The human Eg5 gene product (HsEg5) is of particular interest amongst the Kinesin-5 proteins, because of its potential as a therapeutic target for cancer treatment. It is sensitive to a battery of small-molecule inhibitors (DeBonis et al., 2004, Hotha et al., 2003, Luo et al., 2007) that allosterically block Eg5 activity (DeBonis et al., 2003, Maliga et al., 2002). The specificity of these synthetic inhibitors is exceptional: although all eukaryotic organisms examined to date contain at least one Kinesin-5 protein, not all Kinesin-5 proteins are sensitive to these compounds (DeBonis et al., 2003, Maliga et al., 2002). Of the inhibitors most frequently employed, monastrol (Mayer et al., 1999) and S-trityl-l-cysteine [STC; (DeBonis et al., 2003)], were uncovered from independent chemical screens, inclusive for mitotic inhibition and exclusive for microtubule interactions. They induced mitotic arrest in human tissue culture cells by inhibiting Eg5-dependent MT motility (Kapoor et al., 2000, Mayer et al., 1999) and resulted in a spectacular reorganization of the mitotic spindle to aberrant monoastral form with no apparent effect on interphase MT arrays (Fig. 3). Failure either in chromosome segregation or in the timing of cell division events can result in aneuploidy that is strongly linked with developmental defects and cancer (Kops et al., 2005).
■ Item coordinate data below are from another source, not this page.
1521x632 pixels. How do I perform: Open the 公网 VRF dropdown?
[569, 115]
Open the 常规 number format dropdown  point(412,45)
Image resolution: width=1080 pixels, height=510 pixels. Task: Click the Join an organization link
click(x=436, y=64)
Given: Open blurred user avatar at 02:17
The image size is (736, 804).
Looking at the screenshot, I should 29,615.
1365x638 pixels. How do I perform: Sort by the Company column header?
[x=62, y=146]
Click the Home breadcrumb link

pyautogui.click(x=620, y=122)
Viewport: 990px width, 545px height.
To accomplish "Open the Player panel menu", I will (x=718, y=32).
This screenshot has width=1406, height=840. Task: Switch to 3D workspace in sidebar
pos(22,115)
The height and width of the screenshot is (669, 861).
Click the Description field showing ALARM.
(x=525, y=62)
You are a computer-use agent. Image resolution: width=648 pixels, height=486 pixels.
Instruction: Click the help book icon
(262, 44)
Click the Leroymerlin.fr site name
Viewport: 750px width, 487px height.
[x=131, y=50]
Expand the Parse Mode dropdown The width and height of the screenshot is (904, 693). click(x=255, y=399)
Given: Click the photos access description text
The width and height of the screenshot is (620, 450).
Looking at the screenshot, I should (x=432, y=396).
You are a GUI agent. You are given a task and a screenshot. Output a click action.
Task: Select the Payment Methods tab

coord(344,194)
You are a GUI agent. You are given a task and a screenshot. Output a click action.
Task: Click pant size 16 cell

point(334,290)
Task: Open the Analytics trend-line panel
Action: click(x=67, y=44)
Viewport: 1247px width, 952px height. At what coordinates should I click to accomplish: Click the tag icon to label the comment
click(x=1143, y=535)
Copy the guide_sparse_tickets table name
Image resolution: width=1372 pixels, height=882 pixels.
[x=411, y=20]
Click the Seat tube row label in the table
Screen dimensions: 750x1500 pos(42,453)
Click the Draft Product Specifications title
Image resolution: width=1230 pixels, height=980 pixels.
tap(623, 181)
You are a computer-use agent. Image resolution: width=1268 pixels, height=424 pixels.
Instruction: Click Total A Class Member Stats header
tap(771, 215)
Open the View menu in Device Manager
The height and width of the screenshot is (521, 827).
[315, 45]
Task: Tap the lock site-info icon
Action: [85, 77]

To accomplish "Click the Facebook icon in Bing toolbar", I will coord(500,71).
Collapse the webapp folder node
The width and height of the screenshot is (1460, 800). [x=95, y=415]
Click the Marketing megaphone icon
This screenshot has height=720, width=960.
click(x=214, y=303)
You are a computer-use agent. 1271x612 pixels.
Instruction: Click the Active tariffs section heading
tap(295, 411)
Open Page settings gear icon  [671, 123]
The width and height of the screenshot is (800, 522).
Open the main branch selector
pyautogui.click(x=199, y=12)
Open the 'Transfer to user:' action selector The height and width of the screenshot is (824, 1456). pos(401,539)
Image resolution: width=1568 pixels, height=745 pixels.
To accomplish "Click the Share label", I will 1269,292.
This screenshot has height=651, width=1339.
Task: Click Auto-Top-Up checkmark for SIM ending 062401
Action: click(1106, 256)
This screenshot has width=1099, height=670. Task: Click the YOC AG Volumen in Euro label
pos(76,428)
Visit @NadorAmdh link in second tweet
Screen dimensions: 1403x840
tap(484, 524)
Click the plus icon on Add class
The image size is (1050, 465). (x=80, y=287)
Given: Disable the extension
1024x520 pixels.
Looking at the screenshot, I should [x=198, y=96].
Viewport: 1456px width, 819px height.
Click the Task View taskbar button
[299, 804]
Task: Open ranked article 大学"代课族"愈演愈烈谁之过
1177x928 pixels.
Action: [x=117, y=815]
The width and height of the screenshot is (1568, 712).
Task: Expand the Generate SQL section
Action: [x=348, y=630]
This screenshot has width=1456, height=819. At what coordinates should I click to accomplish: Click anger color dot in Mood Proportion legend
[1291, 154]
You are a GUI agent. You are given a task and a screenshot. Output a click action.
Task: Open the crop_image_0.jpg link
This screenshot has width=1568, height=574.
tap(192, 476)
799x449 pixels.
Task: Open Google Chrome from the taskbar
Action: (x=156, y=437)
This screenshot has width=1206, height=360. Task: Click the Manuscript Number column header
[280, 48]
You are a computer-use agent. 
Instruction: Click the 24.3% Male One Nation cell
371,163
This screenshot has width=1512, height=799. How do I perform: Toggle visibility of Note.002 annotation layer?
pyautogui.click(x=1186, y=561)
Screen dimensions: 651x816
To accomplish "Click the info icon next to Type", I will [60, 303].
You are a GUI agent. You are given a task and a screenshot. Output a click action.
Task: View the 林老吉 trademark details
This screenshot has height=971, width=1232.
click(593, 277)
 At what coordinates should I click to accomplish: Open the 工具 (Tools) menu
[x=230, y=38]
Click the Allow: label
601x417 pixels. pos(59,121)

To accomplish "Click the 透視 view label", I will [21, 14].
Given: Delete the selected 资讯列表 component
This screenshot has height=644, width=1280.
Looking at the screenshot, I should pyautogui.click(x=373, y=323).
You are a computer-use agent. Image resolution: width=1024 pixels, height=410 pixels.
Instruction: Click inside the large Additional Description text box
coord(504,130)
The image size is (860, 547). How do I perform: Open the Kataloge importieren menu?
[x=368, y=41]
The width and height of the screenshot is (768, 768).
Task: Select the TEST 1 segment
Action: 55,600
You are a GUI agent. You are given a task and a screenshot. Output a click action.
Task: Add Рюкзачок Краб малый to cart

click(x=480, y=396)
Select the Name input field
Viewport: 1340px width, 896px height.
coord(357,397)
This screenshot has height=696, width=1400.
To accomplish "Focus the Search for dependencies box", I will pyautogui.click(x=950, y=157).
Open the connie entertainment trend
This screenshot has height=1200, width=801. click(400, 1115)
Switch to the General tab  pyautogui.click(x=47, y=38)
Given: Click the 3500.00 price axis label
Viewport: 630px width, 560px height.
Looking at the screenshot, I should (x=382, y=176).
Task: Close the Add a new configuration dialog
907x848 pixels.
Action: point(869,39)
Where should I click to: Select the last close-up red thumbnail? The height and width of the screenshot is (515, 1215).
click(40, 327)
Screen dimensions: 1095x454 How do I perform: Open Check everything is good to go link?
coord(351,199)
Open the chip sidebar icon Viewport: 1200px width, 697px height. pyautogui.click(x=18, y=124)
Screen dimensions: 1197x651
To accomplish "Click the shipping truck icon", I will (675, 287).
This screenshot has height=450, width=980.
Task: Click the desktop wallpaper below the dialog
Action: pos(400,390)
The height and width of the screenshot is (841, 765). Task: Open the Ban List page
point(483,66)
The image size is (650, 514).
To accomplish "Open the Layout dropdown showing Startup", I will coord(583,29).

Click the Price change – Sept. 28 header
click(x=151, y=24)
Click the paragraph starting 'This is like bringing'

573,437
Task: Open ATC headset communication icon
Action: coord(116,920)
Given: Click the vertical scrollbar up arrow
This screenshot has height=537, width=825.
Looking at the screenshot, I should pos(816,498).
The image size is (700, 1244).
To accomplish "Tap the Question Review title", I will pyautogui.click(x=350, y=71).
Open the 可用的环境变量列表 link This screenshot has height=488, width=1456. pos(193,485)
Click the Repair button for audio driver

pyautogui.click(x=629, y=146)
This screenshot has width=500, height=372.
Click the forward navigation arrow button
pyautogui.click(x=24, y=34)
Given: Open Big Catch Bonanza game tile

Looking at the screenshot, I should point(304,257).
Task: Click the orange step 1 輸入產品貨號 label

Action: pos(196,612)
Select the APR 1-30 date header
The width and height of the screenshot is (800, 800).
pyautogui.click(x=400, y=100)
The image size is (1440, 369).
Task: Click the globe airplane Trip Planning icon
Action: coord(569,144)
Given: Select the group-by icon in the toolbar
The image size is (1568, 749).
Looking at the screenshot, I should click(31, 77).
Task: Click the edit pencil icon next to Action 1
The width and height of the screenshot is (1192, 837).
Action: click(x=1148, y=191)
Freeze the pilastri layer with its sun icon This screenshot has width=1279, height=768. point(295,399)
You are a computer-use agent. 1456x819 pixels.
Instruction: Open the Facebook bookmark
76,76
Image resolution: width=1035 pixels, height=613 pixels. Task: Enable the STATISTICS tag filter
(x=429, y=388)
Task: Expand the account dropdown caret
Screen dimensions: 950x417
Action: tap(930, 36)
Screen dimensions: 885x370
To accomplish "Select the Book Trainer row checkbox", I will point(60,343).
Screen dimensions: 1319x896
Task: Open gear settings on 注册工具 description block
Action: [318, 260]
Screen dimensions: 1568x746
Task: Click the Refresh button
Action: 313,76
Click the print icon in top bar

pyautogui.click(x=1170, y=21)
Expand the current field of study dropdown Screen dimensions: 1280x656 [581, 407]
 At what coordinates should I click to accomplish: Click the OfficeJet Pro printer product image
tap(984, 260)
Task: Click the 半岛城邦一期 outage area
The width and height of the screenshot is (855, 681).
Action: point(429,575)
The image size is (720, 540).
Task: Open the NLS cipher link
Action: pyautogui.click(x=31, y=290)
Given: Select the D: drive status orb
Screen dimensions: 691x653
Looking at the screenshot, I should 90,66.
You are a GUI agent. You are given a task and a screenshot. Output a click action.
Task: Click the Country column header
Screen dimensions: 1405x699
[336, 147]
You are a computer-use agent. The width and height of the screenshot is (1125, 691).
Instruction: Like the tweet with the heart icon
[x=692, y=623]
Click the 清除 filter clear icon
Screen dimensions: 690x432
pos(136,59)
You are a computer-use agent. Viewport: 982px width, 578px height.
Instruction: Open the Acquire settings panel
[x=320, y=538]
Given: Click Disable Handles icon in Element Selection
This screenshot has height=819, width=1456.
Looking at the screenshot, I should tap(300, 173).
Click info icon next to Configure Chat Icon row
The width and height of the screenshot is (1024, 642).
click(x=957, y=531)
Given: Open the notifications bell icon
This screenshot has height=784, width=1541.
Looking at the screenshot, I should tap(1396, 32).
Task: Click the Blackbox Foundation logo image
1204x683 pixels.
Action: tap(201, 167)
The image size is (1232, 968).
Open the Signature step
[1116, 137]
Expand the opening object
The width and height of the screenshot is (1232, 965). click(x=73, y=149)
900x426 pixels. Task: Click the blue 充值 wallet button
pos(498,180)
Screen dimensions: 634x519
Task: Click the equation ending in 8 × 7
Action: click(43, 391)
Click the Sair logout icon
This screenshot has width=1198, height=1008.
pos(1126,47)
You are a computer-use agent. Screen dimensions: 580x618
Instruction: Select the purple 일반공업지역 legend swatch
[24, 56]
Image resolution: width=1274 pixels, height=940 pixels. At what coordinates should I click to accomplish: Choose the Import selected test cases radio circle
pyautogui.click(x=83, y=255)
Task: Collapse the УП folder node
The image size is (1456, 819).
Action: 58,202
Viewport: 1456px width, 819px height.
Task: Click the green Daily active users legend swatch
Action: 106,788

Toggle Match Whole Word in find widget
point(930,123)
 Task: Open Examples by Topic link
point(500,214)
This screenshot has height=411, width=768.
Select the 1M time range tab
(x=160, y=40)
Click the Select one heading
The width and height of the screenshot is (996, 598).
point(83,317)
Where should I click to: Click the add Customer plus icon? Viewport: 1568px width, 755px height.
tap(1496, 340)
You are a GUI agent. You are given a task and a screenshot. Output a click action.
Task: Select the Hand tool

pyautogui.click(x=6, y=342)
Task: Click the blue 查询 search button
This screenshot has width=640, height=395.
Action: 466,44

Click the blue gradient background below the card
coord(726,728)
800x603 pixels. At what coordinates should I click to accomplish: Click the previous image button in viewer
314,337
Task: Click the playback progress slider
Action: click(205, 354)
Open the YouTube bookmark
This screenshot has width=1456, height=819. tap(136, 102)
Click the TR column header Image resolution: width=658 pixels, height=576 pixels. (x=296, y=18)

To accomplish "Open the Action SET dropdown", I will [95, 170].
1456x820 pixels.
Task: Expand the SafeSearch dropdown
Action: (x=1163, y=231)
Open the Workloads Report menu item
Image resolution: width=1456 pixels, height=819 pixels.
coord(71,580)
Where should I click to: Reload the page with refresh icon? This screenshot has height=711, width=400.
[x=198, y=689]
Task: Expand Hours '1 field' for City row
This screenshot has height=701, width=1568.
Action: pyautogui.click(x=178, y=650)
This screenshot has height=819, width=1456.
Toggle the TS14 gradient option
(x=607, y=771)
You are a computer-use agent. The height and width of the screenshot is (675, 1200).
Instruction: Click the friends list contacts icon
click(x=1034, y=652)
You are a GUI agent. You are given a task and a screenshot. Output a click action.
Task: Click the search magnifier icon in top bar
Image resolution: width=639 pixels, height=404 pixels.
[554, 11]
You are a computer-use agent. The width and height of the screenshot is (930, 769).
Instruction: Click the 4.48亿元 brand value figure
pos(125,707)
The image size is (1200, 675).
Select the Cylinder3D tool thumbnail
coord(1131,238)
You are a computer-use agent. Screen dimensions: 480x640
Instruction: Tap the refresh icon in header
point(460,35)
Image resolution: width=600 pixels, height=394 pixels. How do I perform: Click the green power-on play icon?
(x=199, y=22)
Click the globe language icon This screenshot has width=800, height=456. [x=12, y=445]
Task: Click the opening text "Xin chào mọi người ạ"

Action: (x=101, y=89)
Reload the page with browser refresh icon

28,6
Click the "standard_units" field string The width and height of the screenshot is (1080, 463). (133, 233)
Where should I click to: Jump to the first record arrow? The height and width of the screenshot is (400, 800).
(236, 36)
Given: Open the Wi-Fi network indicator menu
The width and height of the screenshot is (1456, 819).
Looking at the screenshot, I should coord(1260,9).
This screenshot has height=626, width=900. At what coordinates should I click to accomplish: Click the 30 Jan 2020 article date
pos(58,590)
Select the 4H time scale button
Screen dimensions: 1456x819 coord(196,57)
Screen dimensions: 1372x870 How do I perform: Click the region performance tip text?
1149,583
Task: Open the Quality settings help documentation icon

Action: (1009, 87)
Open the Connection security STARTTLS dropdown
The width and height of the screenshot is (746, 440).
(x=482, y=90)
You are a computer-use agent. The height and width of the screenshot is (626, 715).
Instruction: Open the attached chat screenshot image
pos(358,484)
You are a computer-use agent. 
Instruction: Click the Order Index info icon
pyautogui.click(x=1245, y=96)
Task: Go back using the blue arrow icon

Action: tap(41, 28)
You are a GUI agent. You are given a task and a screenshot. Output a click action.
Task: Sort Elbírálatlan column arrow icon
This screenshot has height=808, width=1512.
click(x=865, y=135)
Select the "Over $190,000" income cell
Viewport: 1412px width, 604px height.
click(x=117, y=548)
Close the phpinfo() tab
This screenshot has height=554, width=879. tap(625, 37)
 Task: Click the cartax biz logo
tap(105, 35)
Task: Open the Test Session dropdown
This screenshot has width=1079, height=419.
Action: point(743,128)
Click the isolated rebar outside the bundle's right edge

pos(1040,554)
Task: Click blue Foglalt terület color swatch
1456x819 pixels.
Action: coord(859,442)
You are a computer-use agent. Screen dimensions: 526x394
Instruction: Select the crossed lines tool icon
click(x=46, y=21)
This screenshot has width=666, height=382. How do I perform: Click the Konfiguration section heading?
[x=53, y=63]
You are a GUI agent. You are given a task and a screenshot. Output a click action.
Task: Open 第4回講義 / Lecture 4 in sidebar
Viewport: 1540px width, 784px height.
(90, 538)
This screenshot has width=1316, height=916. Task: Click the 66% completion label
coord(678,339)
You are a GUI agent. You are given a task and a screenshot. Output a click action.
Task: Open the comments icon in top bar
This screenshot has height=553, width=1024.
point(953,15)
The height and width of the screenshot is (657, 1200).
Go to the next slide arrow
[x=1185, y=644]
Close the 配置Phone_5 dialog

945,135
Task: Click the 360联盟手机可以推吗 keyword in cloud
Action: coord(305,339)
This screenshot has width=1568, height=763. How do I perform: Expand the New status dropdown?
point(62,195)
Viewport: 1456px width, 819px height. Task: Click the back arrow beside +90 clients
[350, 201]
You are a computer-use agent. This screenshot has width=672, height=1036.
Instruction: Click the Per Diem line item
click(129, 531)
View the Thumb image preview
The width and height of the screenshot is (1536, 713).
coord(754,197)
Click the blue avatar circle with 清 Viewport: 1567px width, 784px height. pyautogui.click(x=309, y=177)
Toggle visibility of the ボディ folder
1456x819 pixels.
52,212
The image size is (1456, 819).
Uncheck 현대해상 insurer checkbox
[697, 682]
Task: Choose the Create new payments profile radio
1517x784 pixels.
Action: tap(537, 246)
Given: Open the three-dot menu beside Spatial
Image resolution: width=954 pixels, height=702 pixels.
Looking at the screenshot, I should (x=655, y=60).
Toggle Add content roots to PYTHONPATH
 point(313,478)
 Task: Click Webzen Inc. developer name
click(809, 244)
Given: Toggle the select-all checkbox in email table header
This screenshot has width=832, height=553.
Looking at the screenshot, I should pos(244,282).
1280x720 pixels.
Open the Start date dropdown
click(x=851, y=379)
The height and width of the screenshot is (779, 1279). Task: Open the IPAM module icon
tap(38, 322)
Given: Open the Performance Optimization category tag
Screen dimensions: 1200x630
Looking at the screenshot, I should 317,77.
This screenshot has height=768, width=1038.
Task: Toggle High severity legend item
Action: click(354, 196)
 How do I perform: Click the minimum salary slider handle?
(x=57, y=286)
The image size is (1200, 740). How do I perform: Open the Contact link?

The discovery of these chemical inhibitors of HsEg5 is important on two fronts. First, they can be used as tools to dissect mechanotransduction in this mitotic kinesin and provide answers to still open questions of how catalysis is used and converted into force and motion. Second, numerous small-molecule agents that solely target this human mitotic Kinesin-5 protein with high specificity are leads for anti-cancer therapy; several are in trials as clinical anti-cancer agents [for example, see (Carol et al., 2009, Kathman et al., 2007, Purcell et al., 2010)].